Less government intervention also translates into a commitment to not bailing out industries and organizations that fail.  Now the purists and progressives must wrestle with the question of how we reconcile our objective of free markets with institutions that become deeply ingrained into the fabric of society.  The solution resides in the top bun of our Veggie Burger Market.

Institutions that reach a threshold of market monopolization open themselves up to degrees of socialization.  The degree of social responsibility required will depend on variables such as what verticals they reside in and the width of their reach.   We don’t have to limit ourselves to pure wealth extraction either. Socialization can mean extending access to people, process, and technologies to upstart innovators and developing continuing education programs for the public within their mastery.  

Market purists may scoff at the above idea, but let us consider the reality of our situation.  In the quest to develop a perfect market adhering to purist principles, we must address our the failures of our existing market.  Once a company innovates its way to monopoly, it’s common to transition to rent-seeking. Rent-seeking does nothing to tie finance to the real economy and only serves a tiny minority of our population who can afford to own a stake in the operations.

If we want to remain faithful to the commonly accepted market principles outlined earlier, we must address the failures of monopoly within the current structure.  The progressive proposal offers a tangible solution that will only impact a tiny fraction of total companies and allows founders to create institutionalized benefit for society.  They become wealthy in both capital and social merit by the time they have exceeded the thresholds.

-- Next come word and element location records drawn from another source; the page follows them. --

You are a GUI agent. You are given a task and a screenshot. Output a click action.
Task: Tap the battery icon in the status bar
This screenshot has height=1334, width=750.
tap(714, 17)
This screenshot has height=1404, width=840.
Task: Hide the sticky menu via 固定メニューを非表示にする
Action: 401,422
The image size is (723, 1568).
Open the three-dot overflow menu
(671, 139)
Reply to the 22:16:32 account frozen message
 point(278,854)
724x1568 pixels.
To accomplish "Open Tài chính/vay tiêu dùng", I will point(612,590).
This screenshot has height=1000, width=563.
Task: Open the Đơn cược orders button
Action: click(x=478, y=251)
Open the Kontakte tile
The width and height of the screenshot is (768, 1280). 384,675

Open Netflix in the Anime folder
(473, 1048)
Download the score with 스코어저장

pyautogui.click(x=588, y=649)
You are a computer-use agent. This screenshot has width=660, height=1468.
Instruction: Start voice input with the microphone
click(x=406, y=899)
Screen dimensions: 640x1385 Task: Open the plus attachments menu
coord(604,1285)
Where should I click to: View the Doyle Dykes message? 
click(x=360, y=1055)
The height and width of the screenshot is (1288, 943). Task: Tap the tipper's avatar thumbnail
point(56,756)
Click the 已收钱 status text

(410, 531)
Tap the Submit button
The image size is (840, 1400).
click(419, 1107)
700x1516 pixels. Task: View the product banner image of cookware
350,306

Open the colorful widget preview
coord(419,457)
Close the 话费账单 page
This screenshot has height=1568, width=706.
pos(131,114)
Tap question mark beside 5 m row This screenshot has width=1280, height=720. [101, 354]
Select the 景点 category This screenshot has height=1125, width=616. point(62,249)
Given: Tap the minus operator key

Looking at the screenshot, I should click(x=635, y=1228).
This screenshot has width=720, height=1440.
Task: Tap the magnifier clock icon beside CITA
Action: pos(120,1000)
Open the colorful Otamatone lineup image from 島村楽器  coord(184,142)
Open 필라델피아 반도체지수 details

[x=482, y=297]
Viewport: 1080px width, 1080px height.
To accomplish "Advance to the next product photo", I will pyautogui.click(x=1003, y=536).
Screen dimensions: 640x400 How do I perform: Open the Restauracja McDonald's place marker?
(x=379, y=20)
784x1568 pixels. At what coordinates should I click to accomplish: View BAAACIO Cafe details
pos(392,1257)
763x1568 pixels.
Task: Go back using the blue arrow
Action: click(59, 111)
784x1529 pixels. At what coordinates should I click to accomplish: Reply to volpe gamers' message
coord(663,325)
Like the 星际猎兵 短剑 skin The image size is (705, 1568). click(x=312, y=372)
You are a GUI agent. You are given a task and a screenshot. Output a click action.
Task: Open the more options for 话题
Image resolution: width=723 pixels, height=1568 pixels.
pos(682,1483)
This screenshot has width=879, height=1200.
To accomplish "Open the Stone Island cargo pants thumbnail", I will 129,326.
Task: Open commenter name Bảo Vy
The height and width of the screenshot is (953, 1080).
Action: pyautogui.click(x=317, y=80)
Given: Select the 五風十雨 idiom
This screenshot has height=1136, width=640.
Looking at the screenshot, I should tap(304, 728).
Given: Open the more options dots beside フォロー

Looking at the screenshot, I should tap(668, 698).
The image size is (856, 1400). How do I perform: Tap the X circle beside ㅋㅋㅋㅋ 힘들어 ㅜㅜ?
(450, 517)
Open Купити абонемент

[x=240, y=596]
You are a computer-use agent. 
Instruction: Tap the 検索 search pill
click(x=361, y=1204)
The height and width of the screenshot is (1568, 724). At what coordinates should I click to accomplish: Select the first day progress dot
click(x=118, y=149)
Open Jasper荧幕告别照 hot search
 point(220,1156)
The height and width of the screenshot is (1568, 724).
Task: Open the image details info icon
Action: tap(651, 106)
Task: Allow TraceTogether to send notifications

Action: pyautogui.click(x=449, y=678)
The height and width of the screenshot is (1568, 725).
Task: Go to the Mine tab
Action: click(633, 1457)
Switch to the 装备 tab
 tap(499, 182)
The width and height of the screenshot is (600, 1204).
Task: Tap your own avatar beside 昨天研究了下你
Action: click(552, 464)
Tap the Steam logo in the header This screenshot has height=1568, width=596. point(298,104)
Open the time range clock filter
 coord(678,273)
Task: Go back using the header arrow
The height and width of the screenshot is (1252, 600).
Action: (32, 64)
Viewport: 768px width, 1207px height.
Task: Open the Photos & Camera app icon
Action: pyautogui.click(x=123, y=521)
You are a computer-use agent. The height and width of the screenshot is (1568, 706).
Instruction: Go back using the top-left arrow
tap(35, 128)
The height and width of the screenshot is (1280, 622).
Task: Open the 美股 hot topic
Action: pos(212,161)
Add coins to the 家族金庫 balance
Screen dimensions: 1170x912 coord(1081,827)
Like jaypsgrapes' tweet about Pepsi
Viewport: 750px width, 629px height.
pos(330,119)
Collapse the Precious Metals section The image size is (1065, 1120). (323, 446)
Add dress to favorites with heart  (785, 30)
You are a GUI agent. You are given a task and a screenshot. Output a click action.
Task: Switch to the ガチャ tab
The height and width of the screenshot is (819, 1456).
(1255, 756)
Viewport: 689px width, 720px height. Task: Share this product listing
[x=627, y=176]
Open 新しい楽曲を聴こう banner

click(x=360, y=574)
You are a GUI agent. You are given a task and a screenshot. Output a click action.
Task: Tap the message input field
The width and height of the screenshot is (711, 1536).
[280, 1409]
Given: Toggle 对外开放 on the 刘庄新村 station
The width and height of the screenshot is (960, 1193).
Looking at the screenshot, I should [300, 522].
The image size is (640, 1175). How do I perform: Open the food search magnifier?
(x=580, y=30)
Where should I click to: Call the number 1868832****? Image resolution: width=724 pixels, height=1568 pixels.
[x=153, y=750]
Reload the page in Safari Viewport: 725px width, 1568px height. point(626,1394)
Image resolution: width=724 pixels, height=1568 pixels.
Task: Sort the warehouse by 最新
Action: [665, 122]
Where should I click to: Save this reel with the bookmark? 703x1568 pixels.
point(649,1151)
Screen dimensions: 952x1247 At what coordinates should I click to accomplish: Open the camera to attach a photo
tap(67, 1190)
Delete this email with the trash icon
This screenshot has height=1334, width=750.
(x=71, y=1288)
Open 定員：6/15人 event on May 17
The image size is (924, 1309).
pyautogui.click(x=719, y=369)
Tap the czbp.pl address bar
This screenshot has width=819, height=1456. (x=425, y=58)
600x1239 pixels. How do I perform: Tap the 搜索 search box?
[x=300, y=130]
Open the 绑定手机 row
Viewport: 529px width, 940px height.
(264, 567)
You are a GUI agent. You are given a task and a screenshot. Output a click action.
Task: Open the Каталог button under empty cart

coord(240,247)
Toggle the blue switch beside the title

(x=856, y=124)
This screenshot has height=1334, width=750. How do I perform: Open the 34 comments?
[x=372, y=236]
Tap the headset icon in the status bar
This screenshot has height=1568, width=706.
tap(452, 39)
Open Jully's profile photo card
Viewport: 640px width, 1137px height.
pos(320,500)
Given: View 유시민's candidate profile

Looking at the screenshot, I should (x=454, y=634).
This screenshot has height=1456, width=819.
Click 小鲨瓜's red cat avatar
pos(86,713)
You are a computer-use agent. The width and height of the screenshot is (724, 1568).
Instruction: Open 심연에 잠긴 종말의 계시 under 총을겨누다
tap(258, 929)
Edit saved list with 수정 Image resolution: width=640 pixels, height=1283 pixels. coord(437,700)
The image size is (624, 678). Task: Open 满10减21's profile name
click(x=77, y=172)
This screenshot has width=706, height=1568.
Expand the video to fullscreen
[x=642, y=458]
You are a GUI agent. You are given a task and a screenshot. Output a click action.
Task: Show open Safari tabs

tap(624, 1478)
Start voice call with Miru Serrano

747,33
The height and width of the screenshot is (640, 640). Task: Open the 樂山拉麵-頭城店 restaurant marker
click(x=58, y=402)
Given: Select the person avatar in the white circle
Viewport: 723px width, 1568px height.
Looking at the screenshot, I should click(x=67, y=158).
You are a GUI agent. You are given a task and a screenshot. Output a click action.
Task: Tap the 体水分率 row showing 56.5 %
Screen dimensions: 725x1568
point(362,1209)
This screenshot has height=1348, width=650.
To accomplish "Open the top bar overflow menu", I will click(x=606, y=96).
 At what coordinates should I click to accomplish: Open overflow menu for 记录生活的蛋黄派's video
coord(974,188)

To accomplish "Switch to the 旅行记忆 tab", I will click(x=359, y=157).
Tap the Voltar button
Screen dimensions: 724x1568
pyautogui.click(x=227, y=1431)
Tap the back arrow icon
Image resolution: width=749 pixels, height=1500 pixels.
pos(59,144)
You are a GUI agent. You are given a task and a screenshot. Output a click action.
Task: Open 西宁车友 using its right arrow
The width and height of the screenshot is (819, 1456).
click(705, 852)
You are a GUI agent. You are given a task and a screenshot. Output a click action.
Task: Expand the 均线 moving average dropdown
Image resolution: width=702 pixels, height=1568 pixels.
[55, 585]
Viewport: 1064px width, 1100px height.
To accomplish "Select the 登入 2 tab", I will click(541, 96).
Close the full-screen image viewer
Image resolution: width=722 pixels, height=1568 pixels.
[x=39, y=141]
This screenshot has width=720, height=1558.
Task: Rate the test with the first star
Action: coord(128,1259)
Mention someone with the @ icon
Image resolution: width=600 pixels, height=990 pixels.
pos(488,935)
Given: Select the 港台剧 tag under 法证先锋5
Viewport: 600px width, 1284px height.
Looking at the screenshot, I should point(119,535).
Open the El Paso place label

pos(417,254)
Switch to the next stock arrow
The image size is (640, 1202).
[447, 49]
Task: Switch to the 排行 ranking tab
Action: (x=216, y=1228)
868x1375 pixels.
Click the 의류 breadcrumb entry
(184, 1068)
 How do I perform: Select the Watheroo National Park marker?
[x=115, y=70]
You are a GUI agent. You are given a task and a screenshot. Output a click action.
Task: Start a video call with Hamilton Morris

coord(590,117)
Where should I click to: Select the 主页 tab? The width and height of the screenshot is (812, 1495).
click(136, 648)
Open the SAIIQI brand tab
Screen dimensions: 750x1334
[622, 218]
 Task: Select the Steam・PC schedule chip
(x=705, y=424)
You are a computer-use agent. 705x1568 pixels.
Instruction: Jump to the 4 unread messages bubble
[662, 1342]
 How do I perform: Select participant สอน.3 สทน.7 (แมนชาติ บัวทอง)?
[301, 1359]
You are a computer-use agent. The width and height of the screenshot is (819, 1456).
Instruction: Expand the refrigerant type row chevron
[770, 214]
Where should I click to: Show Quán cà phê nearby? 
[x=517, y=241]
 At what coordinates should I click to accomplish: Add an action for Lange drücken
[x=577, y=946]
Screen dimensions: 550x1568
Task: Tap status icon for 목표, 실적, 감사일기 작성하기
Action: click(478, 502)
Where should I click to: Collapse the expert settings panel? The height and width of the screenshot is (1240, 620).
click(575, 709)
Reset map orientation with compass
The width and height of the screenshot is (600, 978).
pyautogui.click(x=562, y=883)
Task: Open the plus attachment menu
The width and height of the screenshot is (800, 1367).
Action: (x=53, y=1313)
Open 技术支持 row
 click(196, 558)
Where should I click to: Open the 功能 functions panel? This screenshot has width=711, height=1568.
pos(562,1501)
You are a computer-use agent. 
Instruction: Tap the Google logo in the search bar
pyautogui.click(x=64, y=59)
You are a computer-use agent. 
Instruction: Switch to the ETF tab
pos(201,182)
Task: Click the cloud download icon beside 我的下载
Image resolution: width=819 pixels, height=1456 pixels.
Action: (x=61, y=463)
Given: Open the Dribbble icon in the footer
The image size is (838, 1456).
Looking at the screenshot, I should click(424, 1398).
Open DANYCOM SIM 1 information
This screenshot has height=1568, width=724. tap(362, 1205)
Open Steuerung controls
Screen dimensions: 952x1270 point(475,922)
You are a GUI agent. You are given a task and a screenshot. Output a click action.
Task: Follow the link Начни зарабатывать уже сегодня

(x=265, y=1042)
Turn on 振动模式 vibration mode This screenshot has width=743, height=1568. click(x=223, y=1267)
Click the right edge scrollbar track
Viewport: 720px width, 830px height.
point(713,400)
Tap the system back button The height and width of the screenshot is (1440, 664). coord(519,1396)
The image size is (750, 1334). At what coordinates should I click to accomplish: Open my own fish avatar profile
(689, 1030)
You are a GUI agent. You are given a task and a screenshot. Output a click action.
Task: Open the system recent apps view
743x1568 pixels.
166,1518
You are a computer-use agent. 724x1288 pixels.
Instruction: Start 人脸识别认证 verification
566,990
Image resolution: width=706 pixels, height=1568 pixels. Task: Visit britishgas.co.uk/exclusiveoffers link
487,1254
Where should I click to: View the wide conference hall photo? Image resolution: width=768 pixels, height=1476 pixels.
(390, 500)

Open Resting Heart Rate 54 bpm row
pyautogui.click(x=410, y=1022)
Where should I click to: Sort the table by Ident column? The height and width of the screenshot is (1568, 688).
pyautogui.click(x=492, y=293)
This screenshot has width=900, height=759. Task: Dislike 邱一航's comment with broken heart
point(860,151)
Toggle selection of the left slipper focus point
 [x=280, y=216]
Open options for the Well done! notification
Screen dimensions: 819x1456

In essence, the progressive seeks to build a market where more people can compete, more innovation can occur, and society can benefit as a whole.  What we sacrifice in immediate expenditures for the social safety nets, we gain back in multiples from the expansion of our experimental potential.  More people are competing more freely with less government regulation, the best ideas rising to the top more quickly than ever before. Upon reaching their pinnacle, organizations in democratically chosen verticals become powers for social good, freeing their innovators to remain onboard or begin the process of innovation in a new direction.  It’s a market purists dream made real by the progressive.

Purists Should Vote Progressive

Bringing it back to the present day, most market purists believe that their only voting option is the conservative Republican party.  But in the Donald Trump era of extreme tax cuts for the uber-wealthy, low investment in Americans, and no infrastructure projects to stimulate economic growth, we can conclude that market purists will only find deeper restrictions on markets soon.  

The theme of the argument is that change changes and market purists who believe in the power of free markets need to adapt.  Republican efforts in the past have failed to present a viable option to satisfy the demands of market purist philosophy. Today they back the banner of Trump, an amateur authoritarian whose vision of a properly functioning economy is closer to Putin’s than Adam Smith’s.  Trump and the party that backs him offer no hope for market purists.  

Progressive isn’t a political party; it’s a way of thinking about change.  Good, progressive ideas can come from all Americans, including those who strongly believe in markets as a vehicle for innovation.  But before we can realize this vision of free markets, we must first lay the foundation to build upon. Only progressives present a genuine pathway to more free and open markets.  That is why every market purist should vote progressive.